Two dispensaries under the umbrella of the second-largest dispensary chain in the state, La Mota, have shuttered in the weeks following WW’s reporting that detailed millions in tax liens and more than 30 lawsuits filed against the chain and its owners, Rosa Cazares and Aaron Mitchell.

Both dispensaries closed before WW broke the news on Thursday that Secretary of State Shemia Fagan is moonlighting as a consultant for one of the couple’s companies—a revelation that’s roiled the Democratic Party in Oregon.

On that sunny Thursday afternoon, the La Mota dispensary in the Hollywood neighborhood was locked shut. The green La Mota sign that once adorned the front of the building had been removed. And a server at a nearby teriyaki joint, when asked if she knew a reason for the closure, flashed her phone—the screen showed WW’s article about the chain and its owners’ tax liens.
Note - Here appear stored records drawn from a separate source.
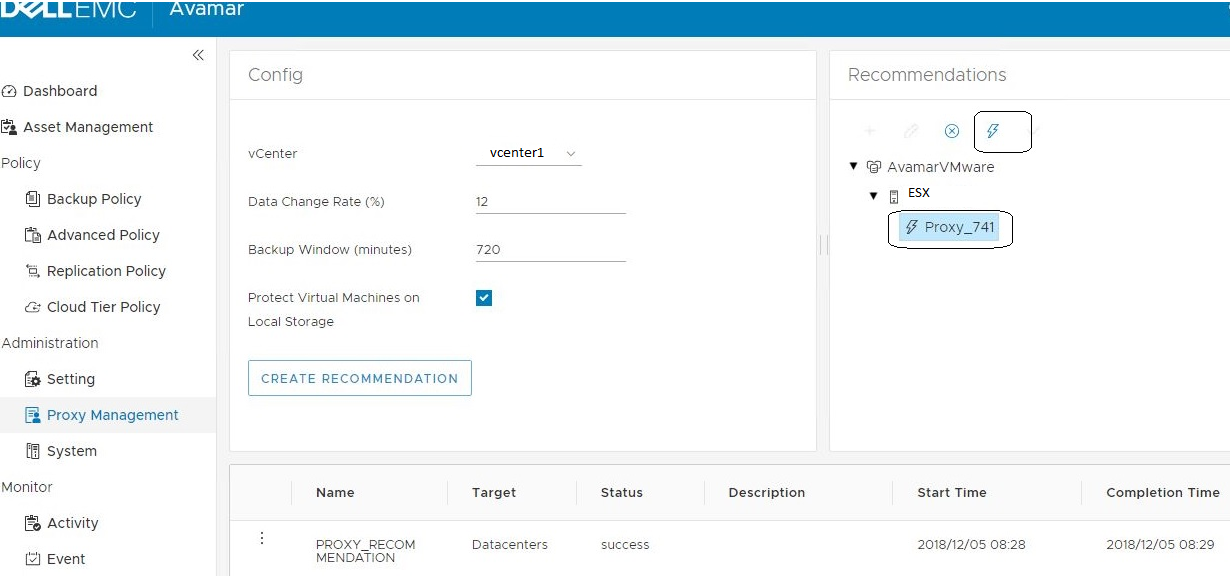Collapse the ESX tree node

873,195
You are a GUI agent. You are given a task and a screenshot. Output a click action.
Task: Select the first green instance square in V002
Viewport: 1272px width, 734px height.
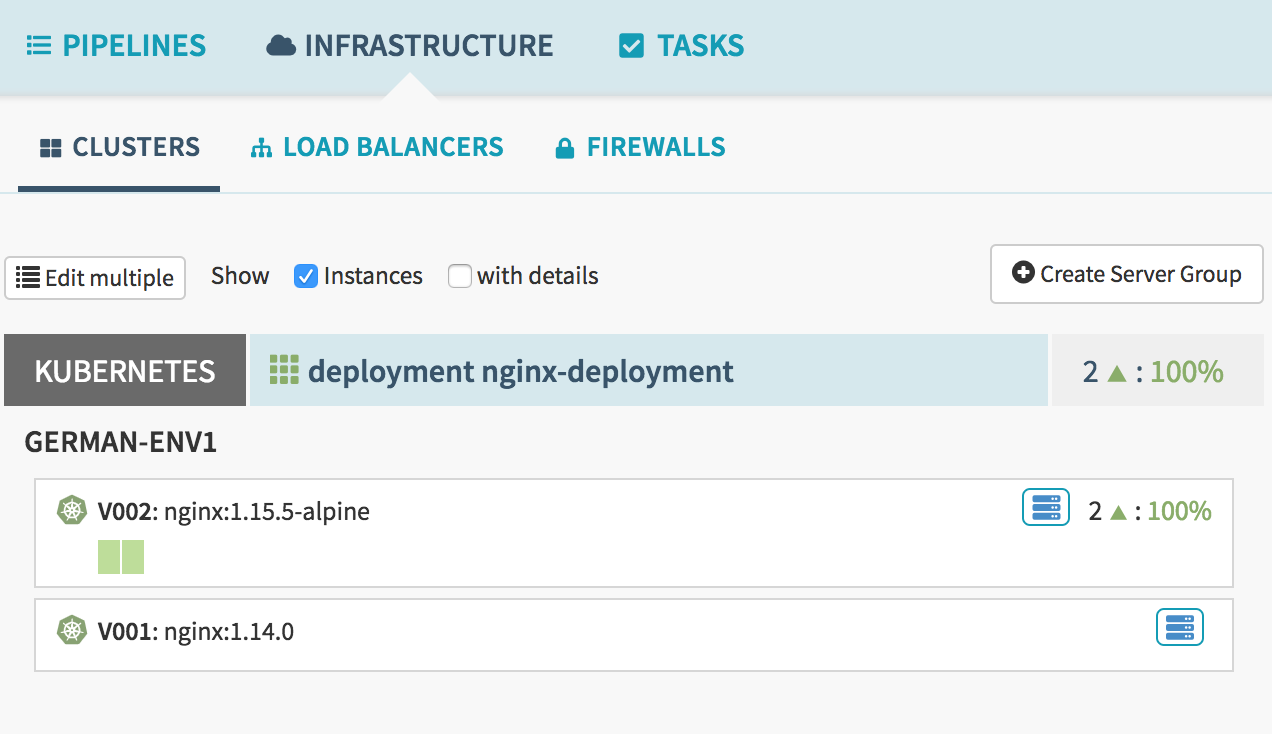point(109,557)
That La Mota location was the subject of a lawsuit filed by the building owners in January against Mitchell, a part owner of the shop, and one of the La Mota companies, La Mota Hollywood LLC. The landlord alleged nonpayment of rent and stated the “Defendant entered upon the premises with force or is unlawfully holding the premises with force.” Mitchell’s attorney argued that the landlord had failed to keep up with building repairs, and the cost to fix the deficiencies is more than the owed rent.

In March, the two parties reached a settlement. And while it’s unclear exactly what the settlement terms were, court filings suggest the defendants agreed to leave the premises by mid-April.

Another La Mota dispensary on Northwest Front Avenue in industrial Portland is also shuttered. On Sunday afternoon, a note saying the water had been shut off due to nonpayment of the bill was affixed near the front entrance of the shop. Calls are sent to a voicemail box.

Meanwhile, in Northeast Portland, a new dispensary owned by La Mota’s principals has opened. It’s not, however, branded as a La Mota store. Instead, it’s called Nuggies. The sign affixed to the all-black building is multicolored with graffitilike, bubble letters.

Nuggies is one of La Mota’s many product brands. It primarily makes concentrates and vape cartridges.

Since WW’s March 29 cover story detailing La Mota and its owners’ political ambitions, some politicians and state agencies have attempted to distance themselves from the couple. The training academy Emerge Oregon removed Cazares from its board. The city of Portland also removed Cazares from its cannabis policy advisory team this week. The Oregon Bureau of Labor & Industries terminated a half-million dollar grant awarded to a nonprofit whose co-founder is Cazares. And top Democrats in the state, including Senate President Rob Wagner and Gov. Tina Kotek, are donating money to charities in amounts that La Mota and its owners contributed to their campaigns.

Meanwhile, the couple continues to accrue tax liens. On April 6, the Oregon Department of Revenue issued a tax lien against Mitchell and several companies he controls, for $118,000, including marijuana and withholding taxes.

The couple is attempting to expand into other states, too. They’ve applied for licenses in New Mexico and Michigan, and in November of last year, records show, Cazares contributed $7,200 to the lieutenant governor of New Mexico, Howie Morales.